··· INFORMATION SHOWN

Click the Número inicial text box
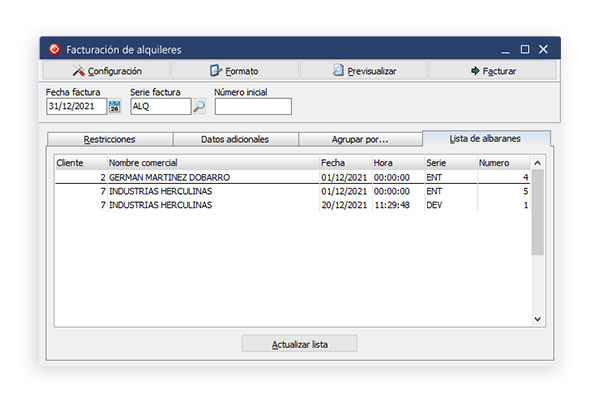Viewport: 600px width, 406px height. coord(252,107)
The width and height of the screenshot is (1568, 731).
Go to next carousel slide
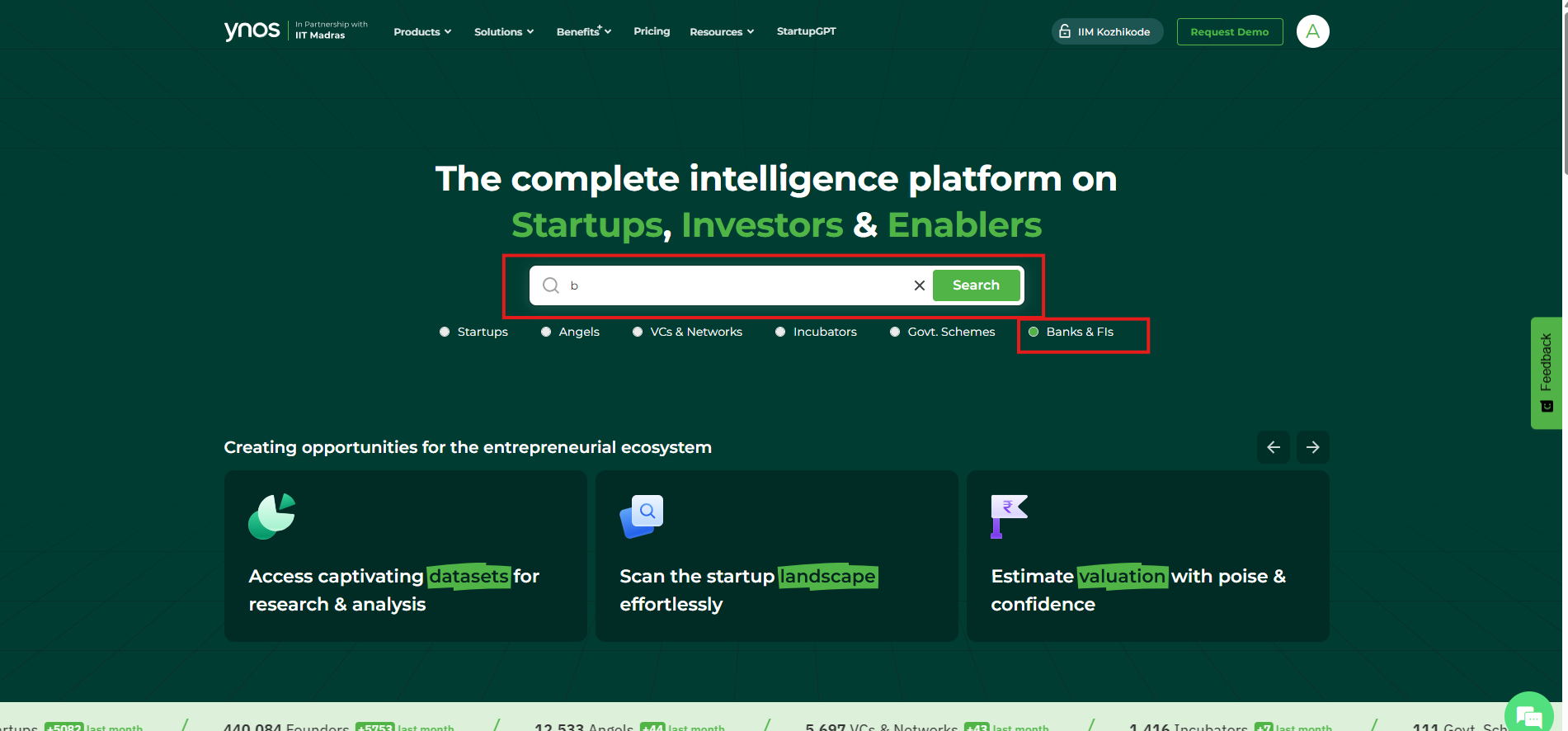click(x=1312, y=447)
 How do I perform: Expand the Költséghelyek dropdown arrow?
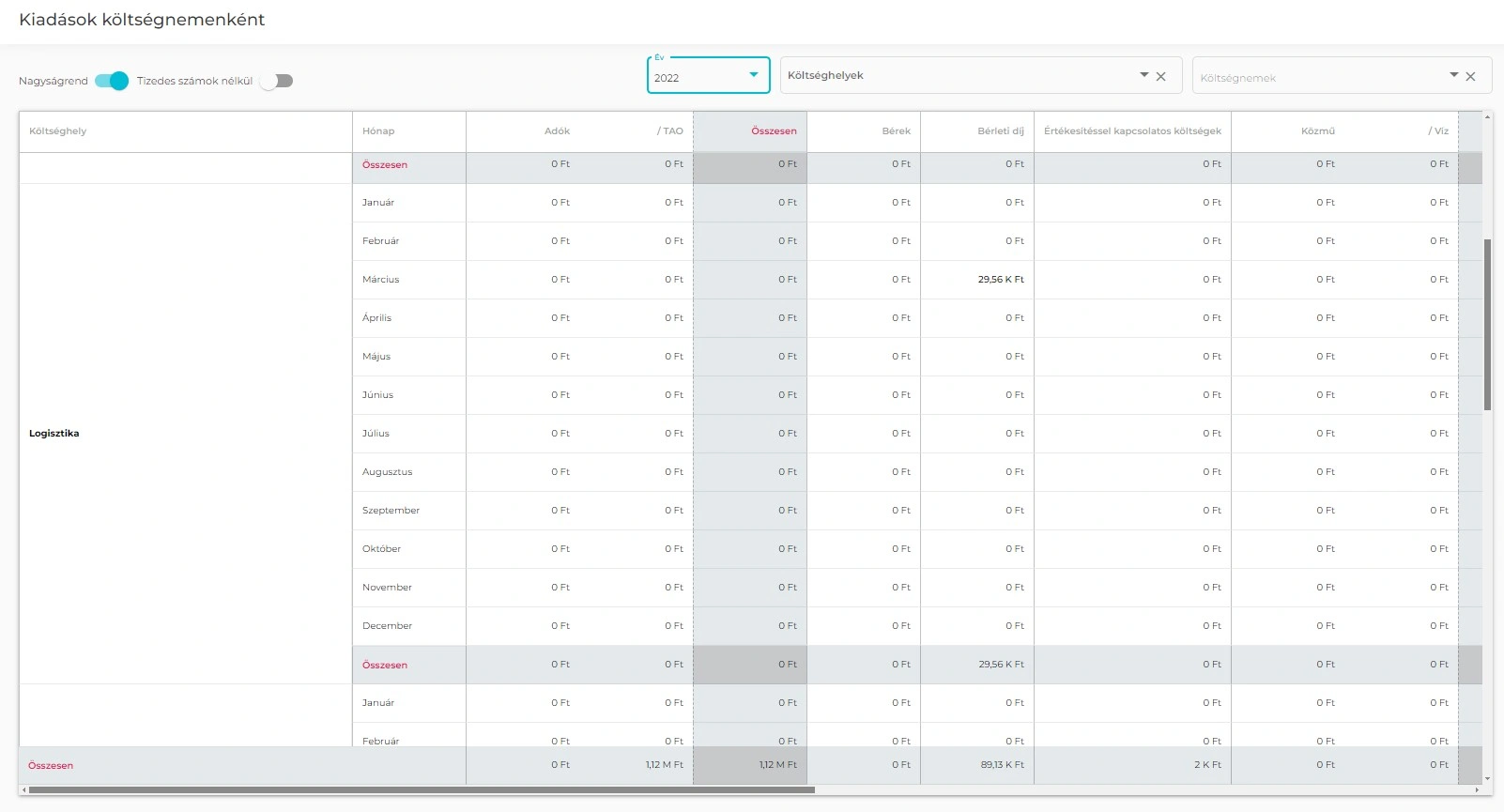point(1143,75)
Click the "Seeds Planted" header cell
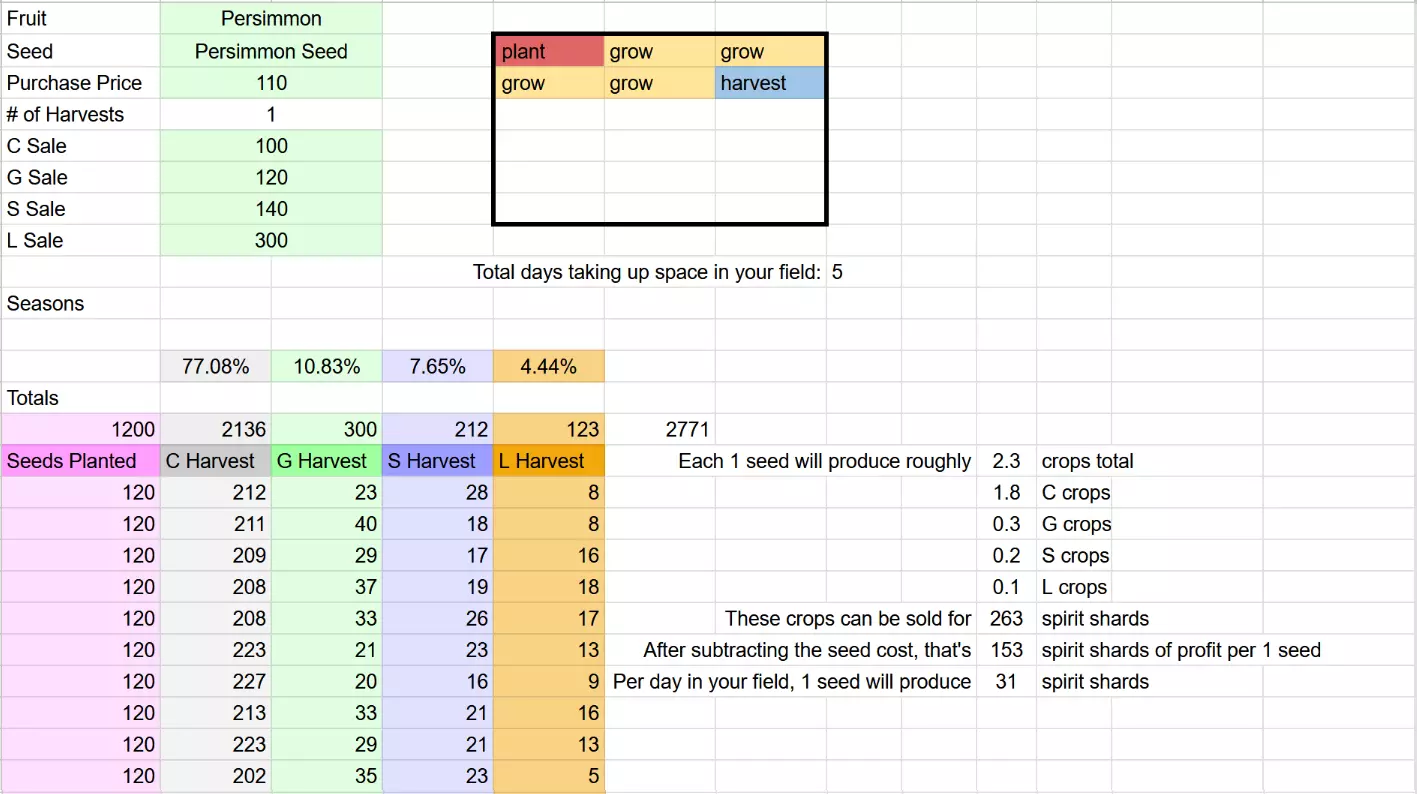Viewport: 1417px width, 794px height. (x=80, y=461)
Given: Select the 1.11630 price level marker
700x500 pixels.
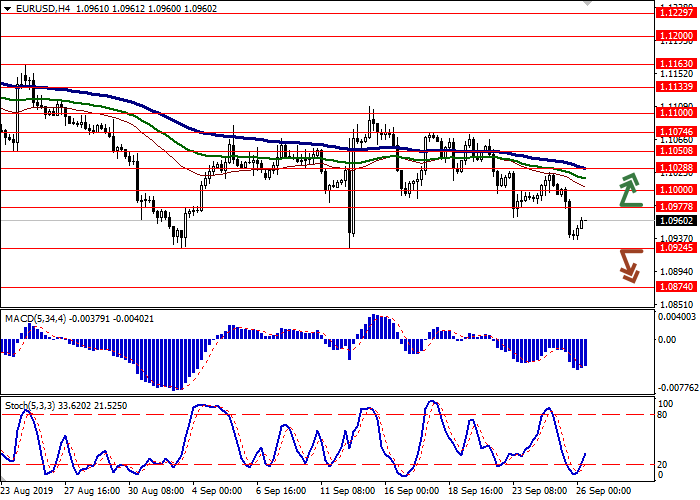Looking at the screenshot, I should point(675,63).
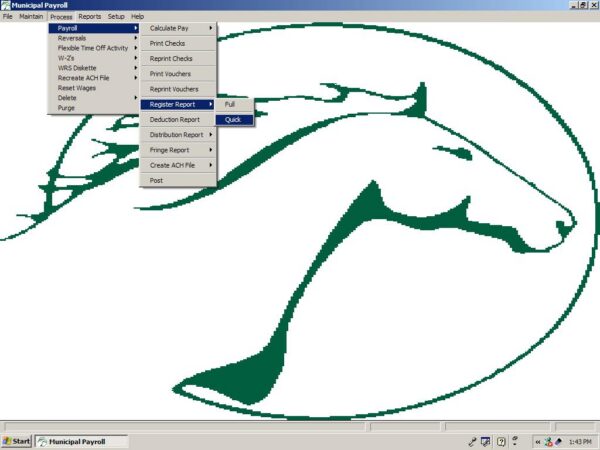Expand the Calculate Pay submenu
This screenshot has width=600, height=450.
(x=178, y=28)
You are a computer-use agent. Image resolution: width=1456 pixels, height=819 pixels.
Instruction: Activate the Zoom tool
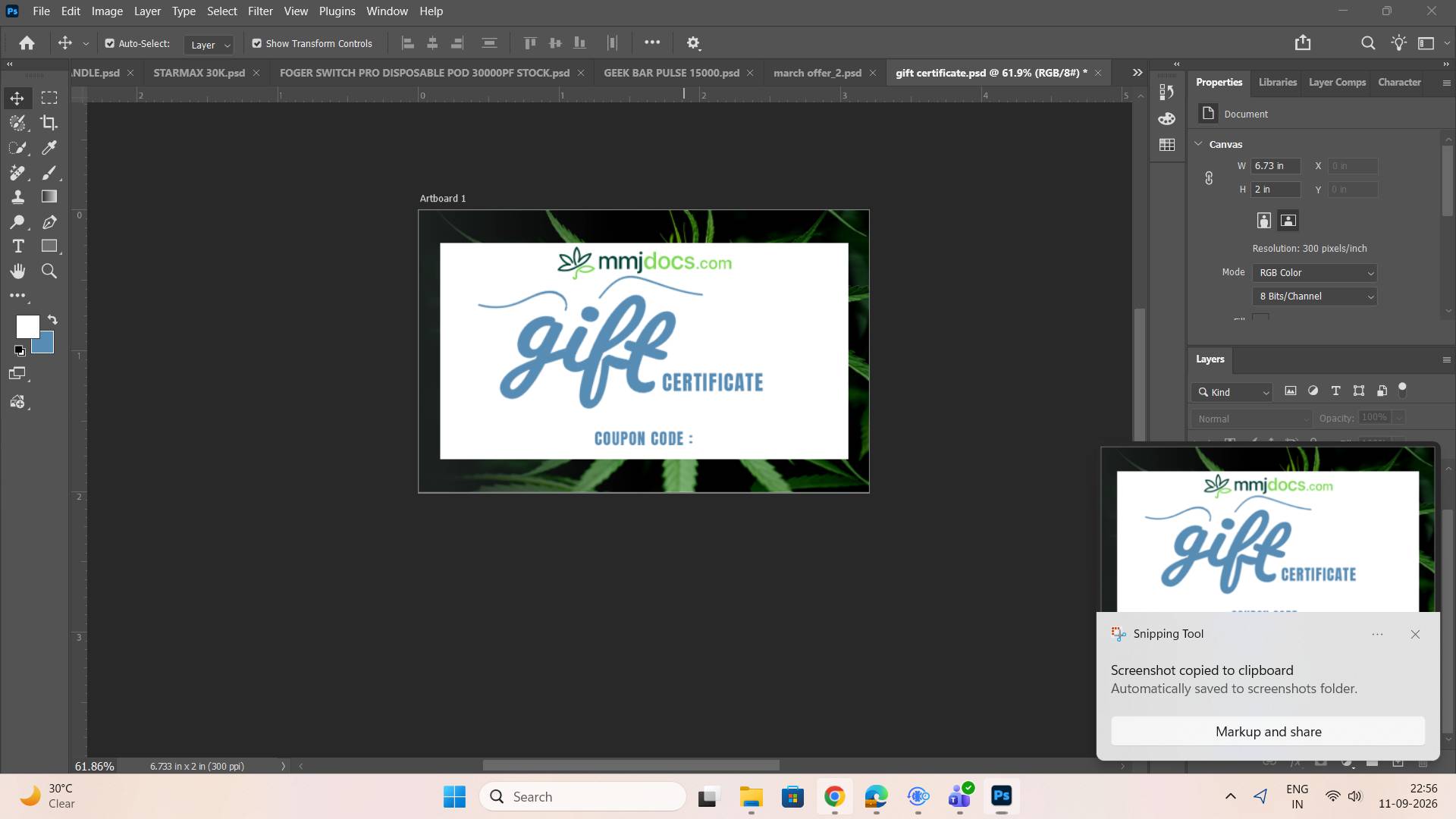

······

= WRITTEN INSTRUCTION =
Repeat the rows word for word, starting with the line that contains "How do I perform: Expand" and going on through the end of the rows. Leave out the pictures.

= FULL RESPONSE =
 How do I perform: Expand the Költséghelyek dropdown arrow?
point(1143,75)
Click the "Seeds Planted" header cell
Viewport: 1417px width, 794px height. (x=80, y=461)
Given: Select the 1.11630 price level marker
700x500 pixels.
Looking at the screenshot, I should point(675,63).
Expand the Calculate Pay submenu
This screenshot has width=600, height=450.
(x=178, y=28)
You are a computer-use agent. Image resolution: width=1456 pixels, height=819 pixels.
Instruction: Activate the Zoom tool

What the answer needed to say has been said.